Short exercise:
Please repeat the entries word for word, starting at the line containing "The height and width of the screenshot is (421, 490)." and ending at the line containing "Looking at the", and leave out the pictures.

----- Listed records

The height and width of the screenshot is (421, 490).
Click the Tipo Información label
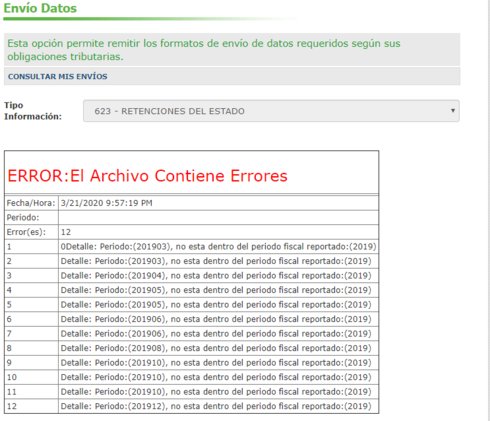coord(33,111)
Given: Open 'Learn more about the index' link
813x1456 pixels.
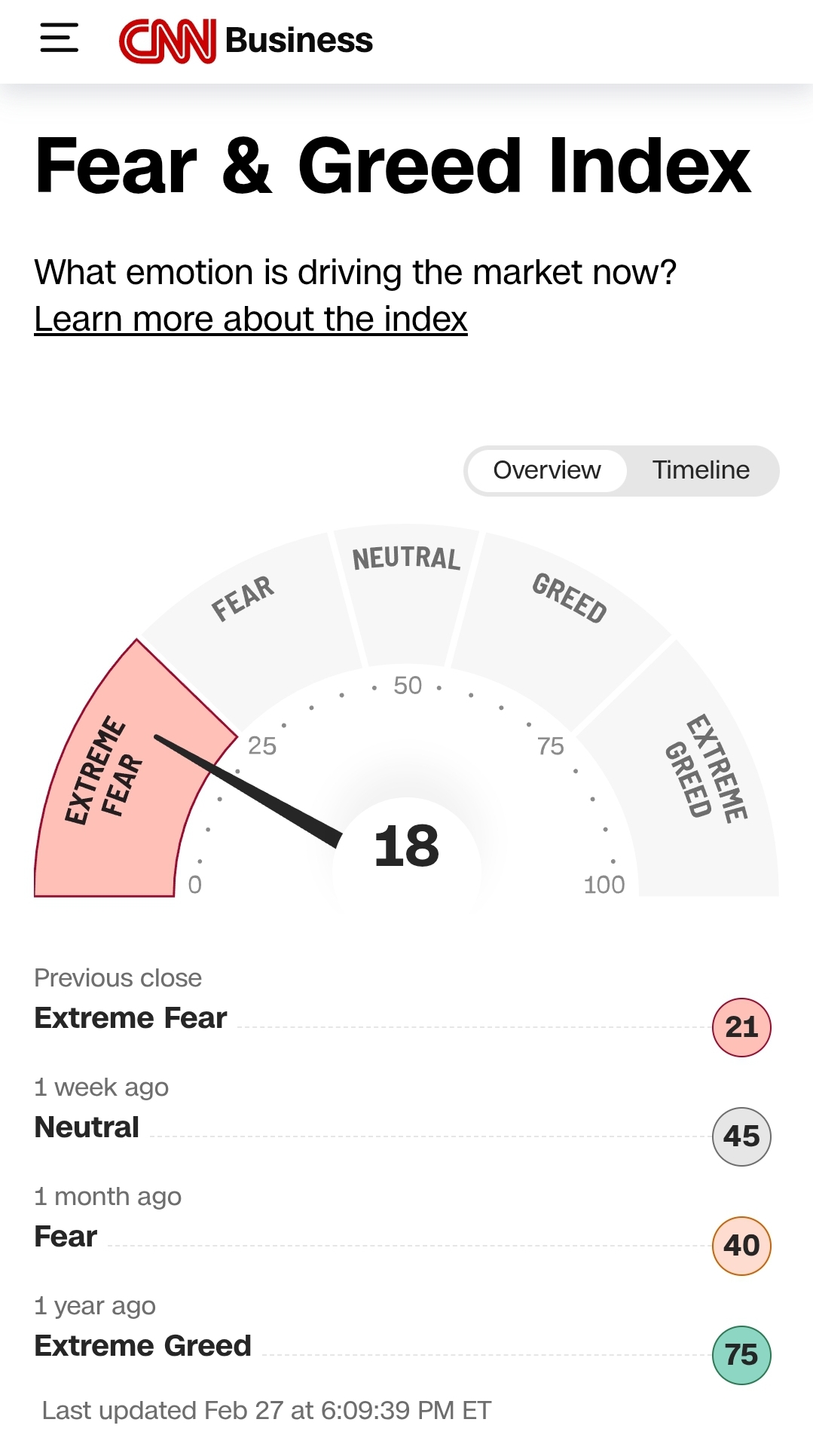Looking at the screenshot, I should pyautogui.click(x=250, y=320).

----------
----- Listed records

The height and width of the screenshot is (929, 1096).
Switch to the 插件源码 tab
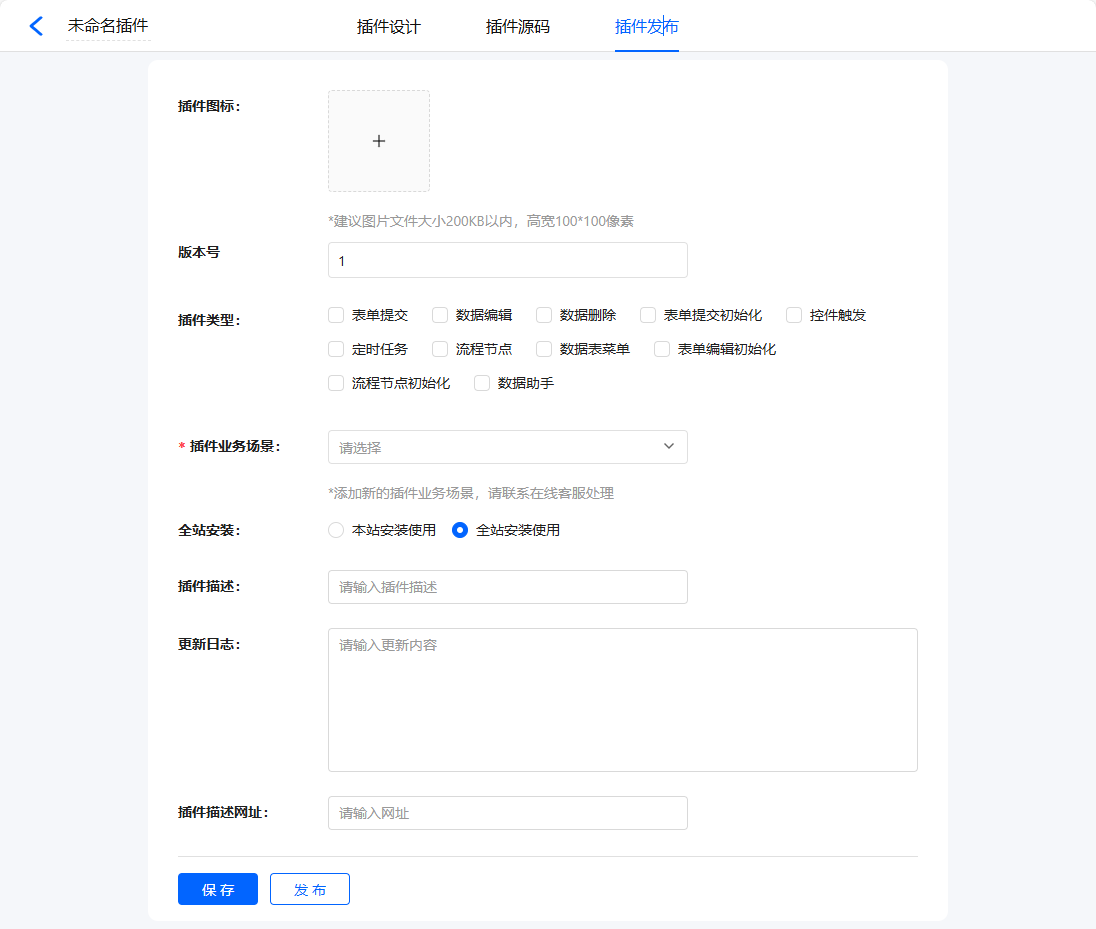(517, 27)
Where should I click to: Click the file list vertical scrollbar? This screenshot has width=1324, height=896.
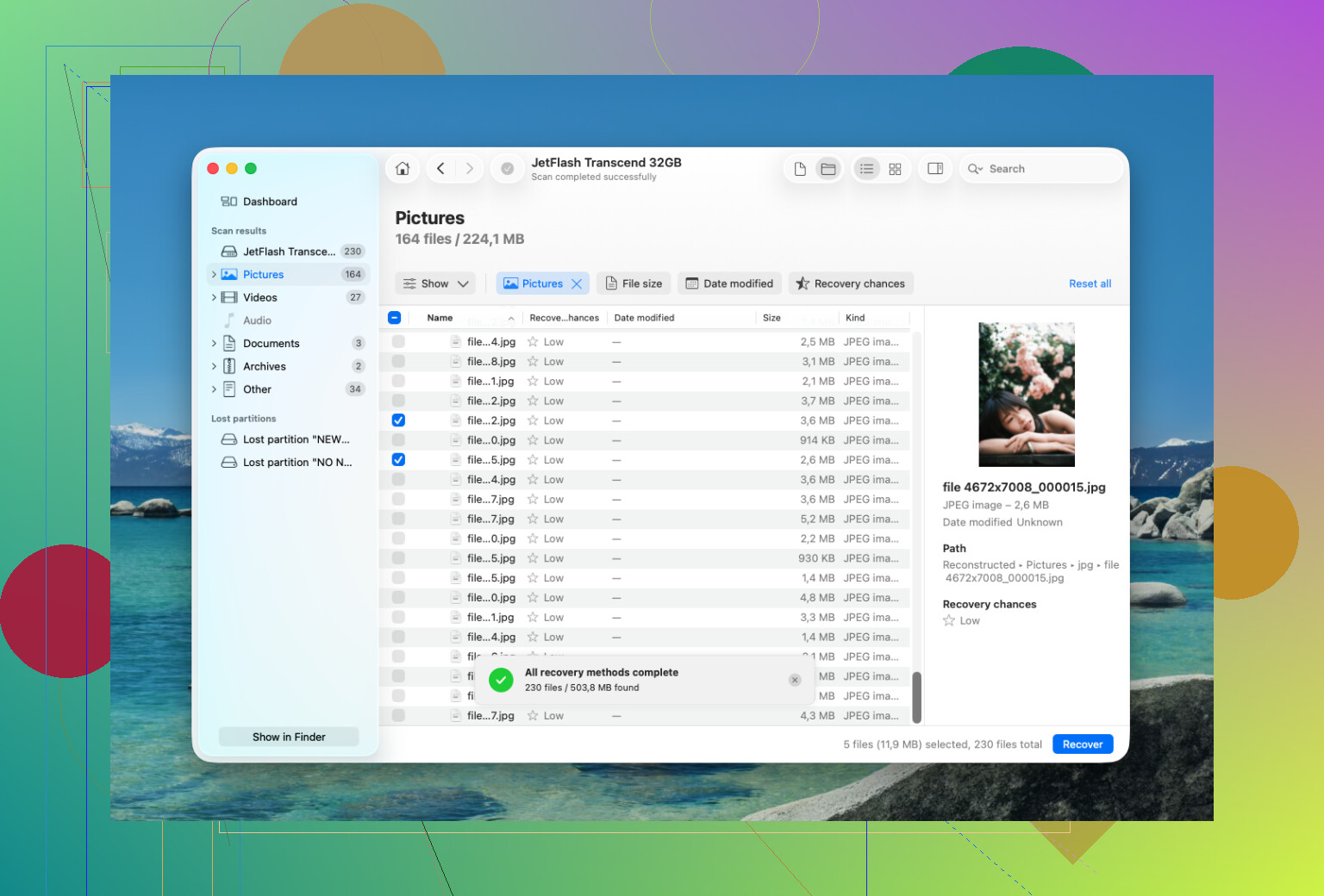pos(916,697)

----------
----- Listed records

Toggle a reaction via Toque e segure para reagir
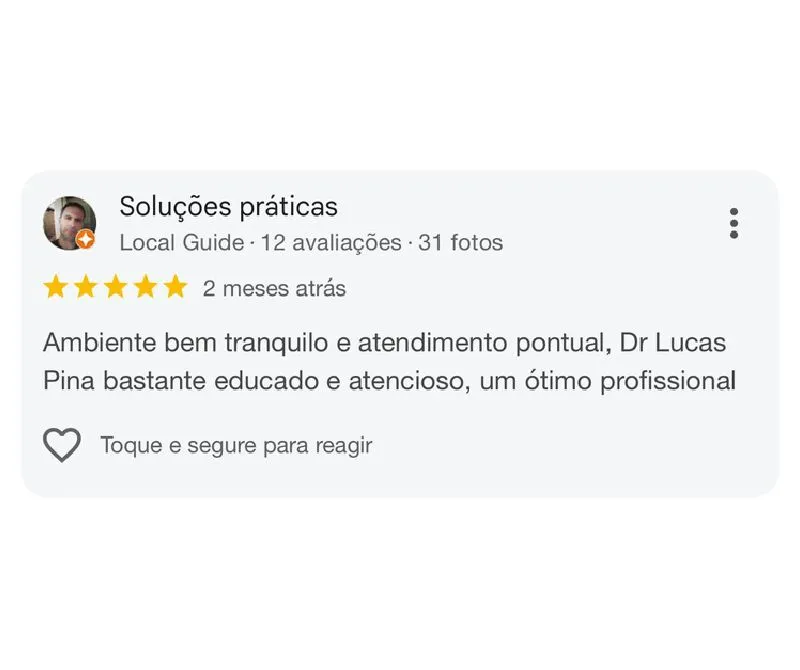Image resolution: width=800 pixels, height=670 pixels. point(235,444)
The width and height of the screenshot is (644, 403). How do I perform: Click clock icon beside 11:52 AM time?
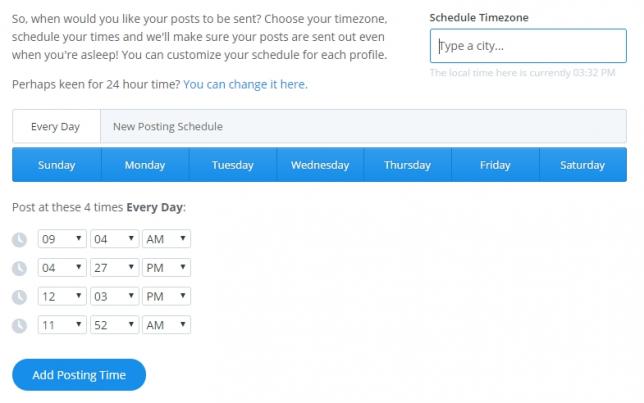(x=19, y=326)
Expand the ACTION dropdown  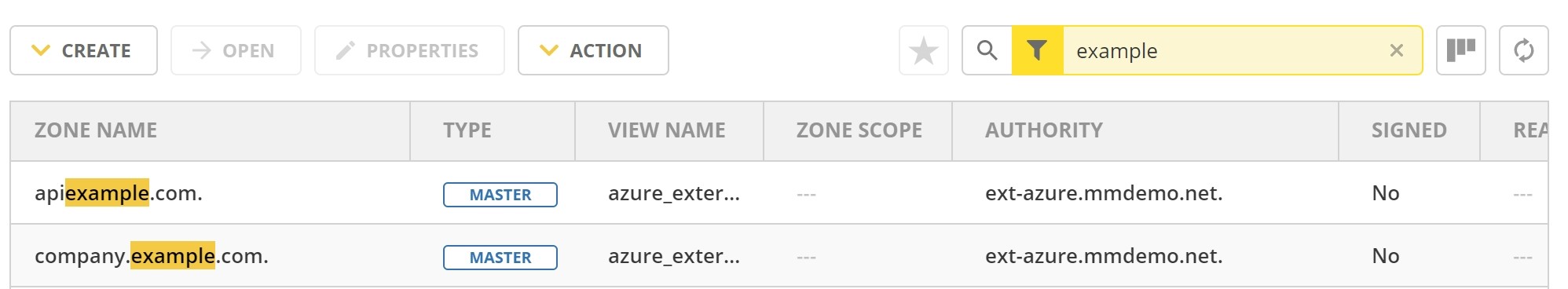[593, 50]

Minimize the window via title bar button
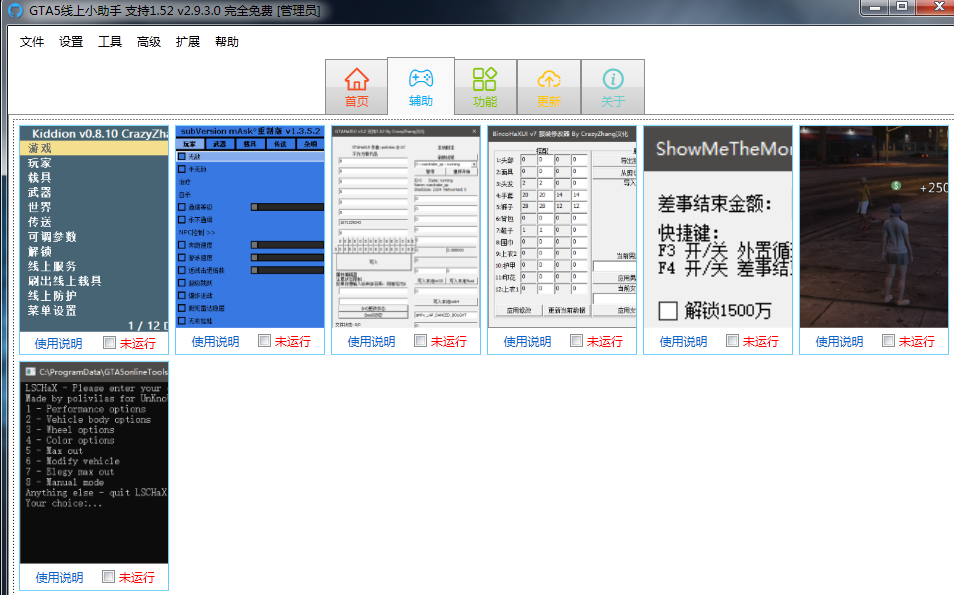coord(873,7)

----------

Finished answer:
The height and width of the screenshot is (421, 490).
Click the Tipo Información label
coord(33,111)
Given: Open 'Learn more about the index' link
813x1456 pixels.
Looking at the screenshot, I should pyautogui.click(x=250, y=320).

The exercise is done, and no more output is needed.